Investigation of the early-response genes in chemical-induced renal carcinogenicity for the prediction of chemical carcinogenicity in rats.

This study was designed to identify early-response genes of chemical-induced renal carcinogenicity for the prediction of chemical carcinogenicity in rats. We conducted a 28-day repeated-dose test in male Crl:CD (SD) rats with 12 carcinogens and 10 non-carcinogens as the training dataset, and five carcinogens and five non-carcinogens as the validation dataset. Renal gene expression profiles were analyzed by using a microarray. Fifteen candidate genes were selected from the gene expression profiles of the training dataset as genes that showed specific expression in response to carcinogens. To assess the prediction performance of the candidate genes for renal carcinogenicity, a prediction formula was developed on the basis of the gene expression data. When this formula was applied to the training dataset to check its predictive performance, all of the carcinogens and non-carcinogens were predicted correctly; the prediction formula was then applied to the validation dataset, and five carcinogens and four non-carcinogens were correctly predicted. However, 4-Hydroxy-m-phenylenediammonium dichloride (AMIDOL), a known non-renal carcinogen, was judged as positive. Therefore, the accuracy of the prediction formula for renal carcinogenicity was 100% for the training dataset and 90% for the validation dataset.
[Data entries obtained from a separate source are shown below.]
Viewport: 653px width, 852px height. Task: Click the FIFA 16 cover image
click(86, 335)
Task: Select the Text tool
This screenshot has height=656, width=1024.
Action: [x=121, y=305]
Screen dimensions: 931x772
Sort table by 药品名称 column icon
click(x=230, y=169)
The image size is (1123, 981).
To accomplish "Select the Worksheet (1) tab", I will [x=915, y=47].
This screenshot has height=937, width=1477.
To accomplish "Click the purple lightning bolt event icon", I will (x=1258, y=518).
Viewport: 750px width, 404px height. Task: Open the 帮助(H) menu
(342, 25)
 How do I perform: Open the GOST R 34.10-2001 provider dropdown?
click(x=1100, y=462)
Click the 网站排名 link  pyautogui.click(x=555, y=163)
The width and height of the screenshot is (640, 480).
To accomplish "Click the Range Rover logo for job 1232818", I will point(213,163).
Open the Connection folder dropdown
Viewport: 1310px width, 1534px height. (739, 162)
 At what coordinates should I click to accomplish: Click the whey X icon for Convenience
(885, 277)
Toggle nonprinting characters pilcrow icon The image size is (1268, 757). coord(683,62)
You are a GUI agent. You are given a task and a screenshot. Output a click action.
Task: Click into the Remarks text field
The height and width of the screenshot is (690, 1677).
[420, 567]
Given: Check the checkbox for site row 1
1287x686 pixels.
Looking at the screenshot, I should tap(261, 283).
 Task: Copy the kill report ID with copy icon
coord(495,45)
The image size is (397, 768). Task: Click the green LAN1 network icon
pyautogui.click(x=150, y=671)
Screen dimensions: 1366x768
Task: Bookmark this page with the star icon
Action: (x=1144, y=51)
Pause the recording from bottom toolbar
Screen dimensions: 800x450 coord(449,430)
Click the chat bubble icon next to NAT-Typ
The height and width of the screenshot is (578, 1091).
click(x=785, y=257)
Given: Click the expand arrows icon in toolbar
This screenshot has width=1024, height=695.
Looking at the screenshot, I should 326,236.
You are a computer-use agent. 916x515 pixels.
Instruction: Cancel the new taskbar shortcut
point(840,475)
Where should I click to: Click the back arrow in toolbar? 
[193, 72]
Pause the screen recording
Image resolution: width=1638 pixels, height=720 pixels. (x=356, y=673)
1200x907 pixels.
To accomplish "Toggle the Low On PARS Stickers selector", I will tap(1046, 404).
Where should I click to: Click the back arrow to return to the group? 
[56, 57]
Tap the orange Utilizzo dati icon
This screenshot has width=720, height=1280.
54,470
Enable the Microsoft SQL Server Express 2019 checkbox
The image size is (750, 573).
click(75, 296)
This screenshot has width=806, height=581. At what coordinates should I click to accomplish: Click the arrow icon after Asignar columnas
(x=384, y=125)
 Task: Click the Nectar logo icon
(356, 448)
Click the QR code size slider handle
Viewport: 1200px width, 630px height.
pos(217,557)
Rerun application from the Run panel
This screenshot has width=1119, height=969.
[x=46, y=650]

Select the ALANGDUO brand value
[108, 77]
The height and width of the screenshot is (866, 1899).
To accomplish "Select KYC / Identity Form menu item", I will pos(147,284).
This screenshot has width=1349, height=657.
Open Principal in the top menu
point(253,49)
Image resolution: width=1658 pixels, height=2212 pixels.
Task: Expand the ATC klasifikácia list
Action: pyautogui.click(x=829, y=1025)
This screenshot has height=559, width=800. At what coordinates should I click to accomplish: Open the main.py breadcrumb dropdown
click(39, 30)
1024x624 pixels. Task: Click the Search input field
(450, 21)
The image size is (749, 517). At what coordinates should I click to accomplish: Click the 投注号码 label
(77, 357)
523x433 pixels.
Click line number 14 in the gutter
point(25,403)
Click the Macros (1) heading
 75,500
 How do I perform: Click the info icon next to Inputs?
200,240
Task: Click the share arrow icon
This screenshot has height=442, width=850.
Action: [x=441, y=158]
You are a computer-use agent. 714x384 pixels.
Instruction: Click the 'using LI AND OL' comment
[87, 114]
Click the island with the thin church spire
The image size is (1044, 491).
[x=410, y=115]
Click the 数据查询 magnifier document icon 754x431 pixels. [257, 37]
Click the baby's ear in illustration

Among the predictive genes, Hamp and Ranbp1 are known to be important for cell growth and cell cycle regulation, which are important events in carcinogenesis. Given our current limited knowledge of the genes responsible for renal carcinogenesis, the identification of candidate genes of chemical-induced renal carcinogenicity by use of this gene expression-based prediction method represents a promising advance in renal carcinogen identification.